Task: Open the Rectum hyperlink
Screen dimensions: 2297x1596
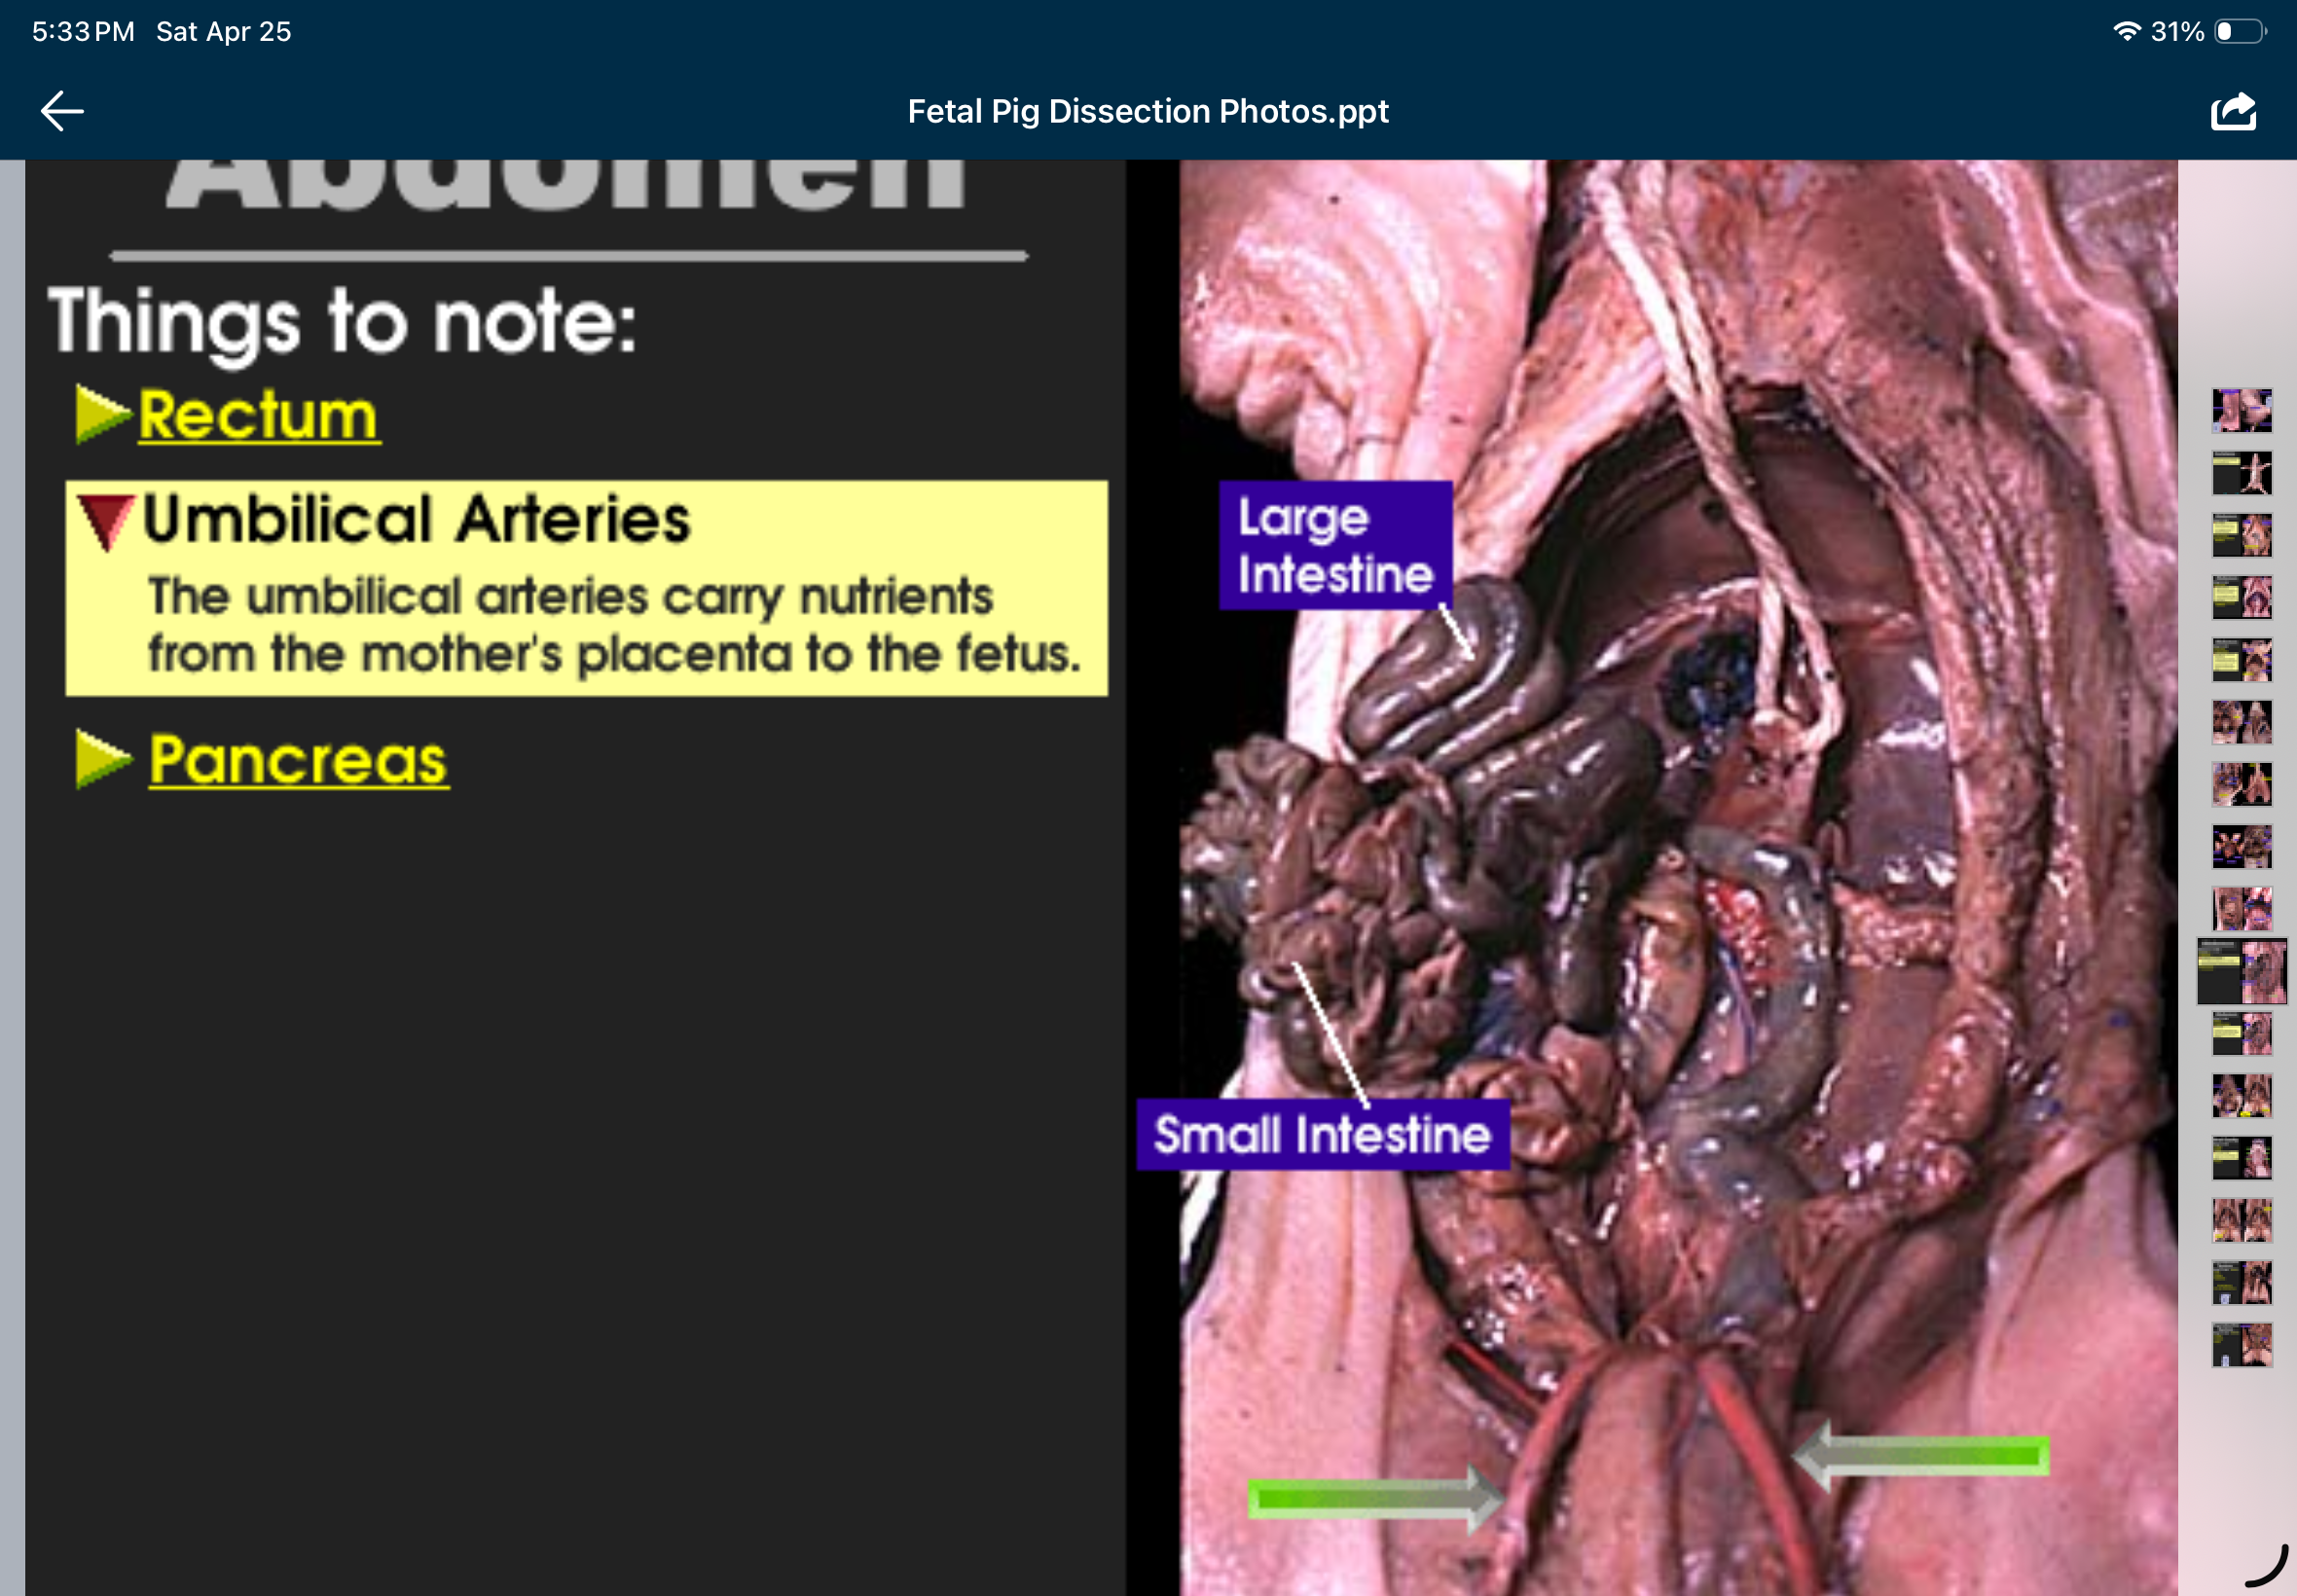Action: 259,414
==
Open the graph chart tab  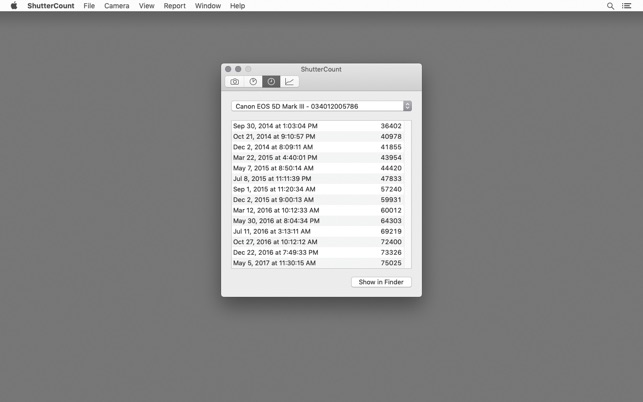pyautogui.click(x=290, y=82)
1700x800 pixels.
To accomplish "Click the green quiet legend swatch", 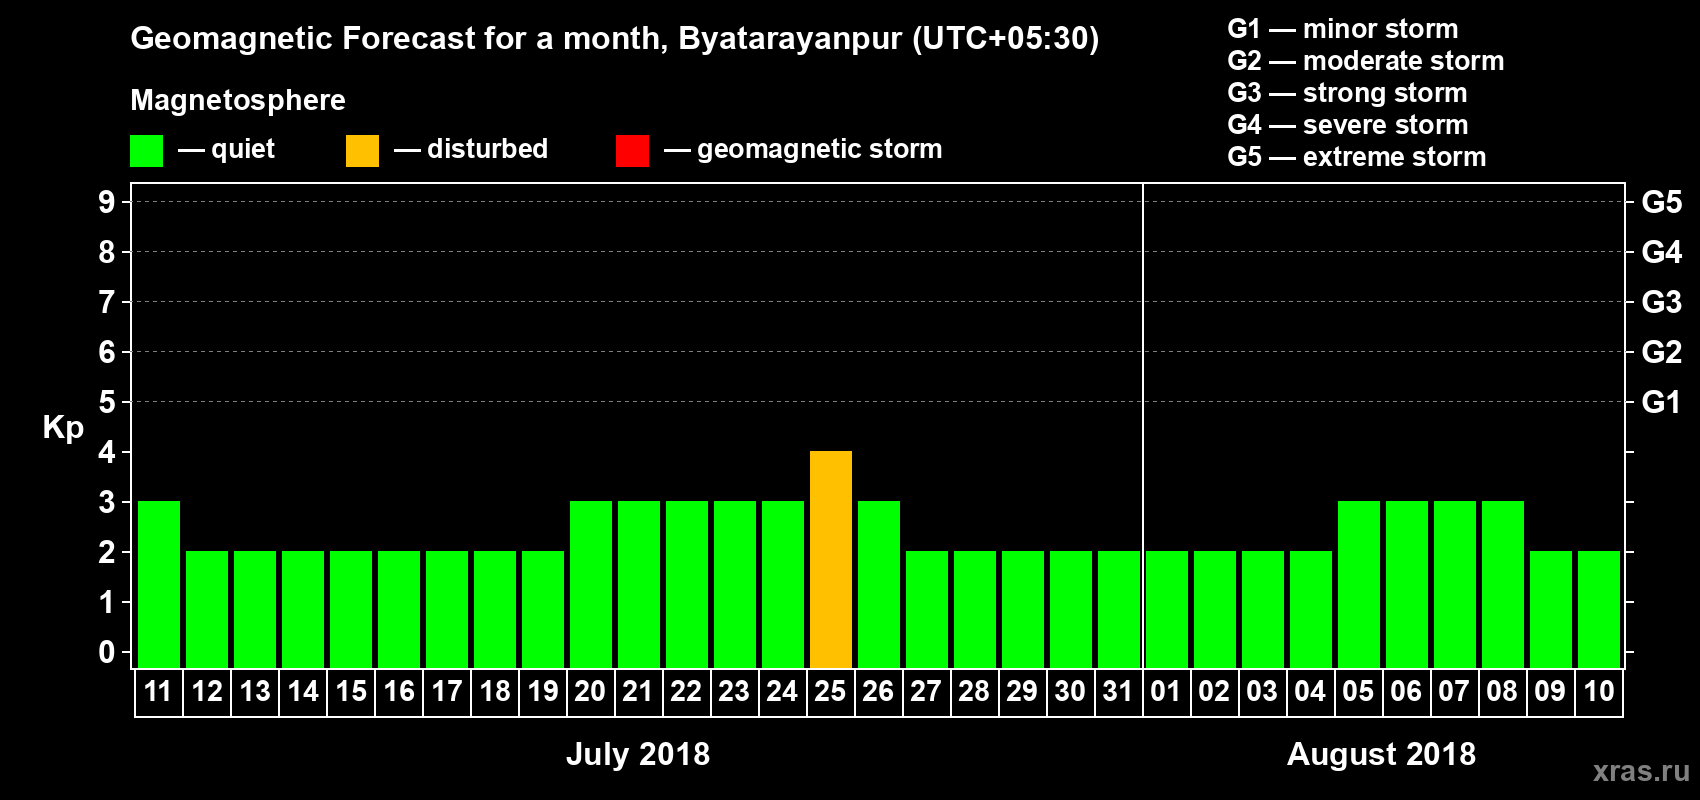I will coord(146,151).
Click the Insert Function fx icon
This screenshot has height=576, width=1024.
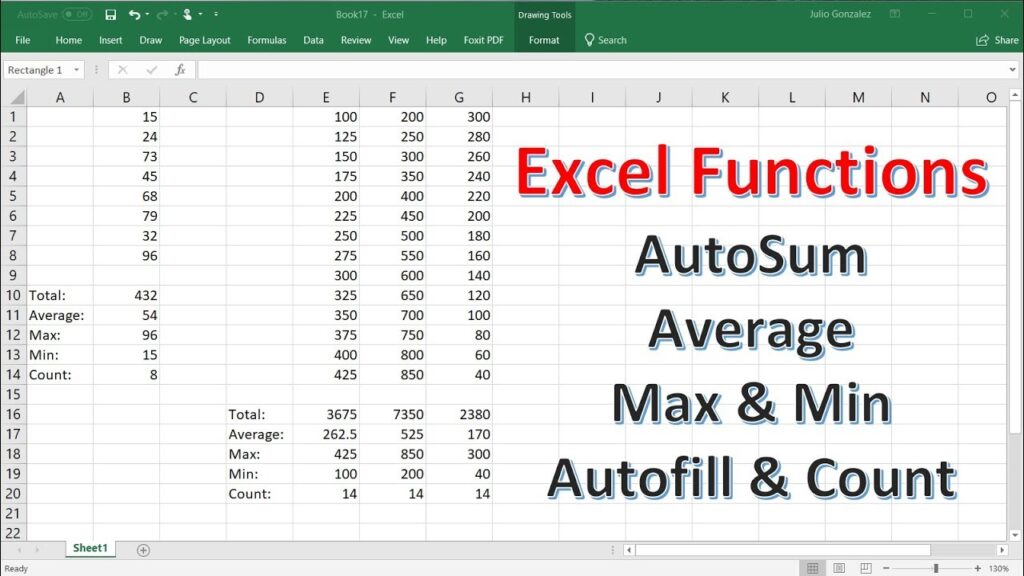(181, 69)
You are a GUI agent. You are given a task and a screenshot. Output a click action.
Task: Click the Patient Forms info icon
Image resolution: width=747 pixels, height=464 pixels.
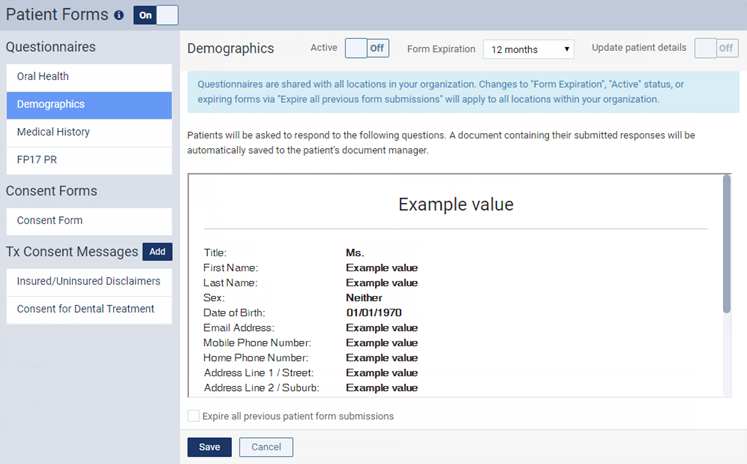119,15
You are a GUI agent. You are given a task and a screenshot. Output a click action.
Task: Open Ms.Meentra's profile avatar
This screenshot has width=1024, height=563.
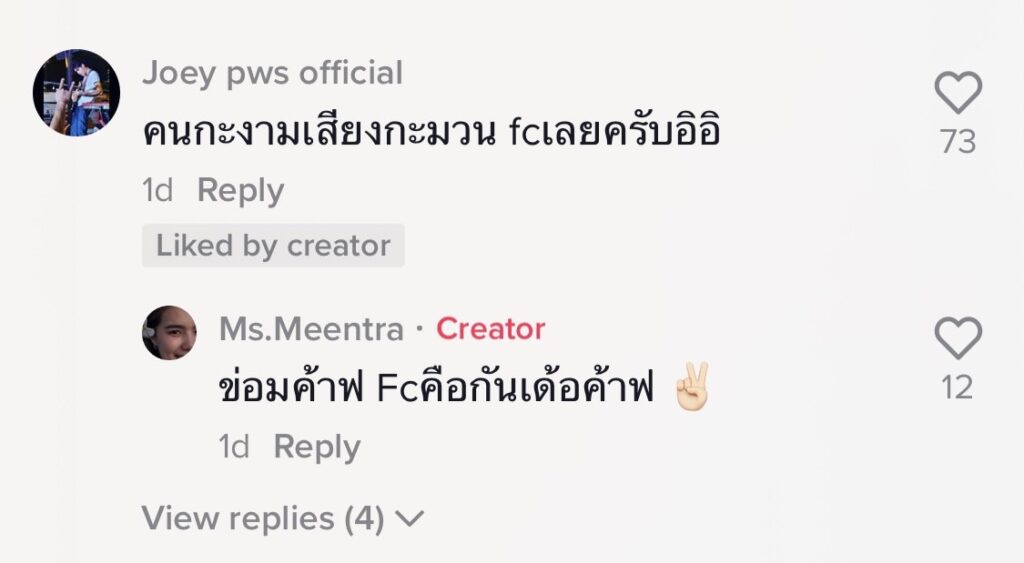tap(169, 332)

#### Problem description:
Rewrite the stretch of the data from the line containing "Task: Open the Rectum hyperlink" through the line containing "Action: 259,414" as a numbered list, skipping any blank lines. Omit the pictures.

#### Final result:
1. Task: Open the Rectum hyperlink
2. Screen dimensions: 2297x1596
3. Action: 259,414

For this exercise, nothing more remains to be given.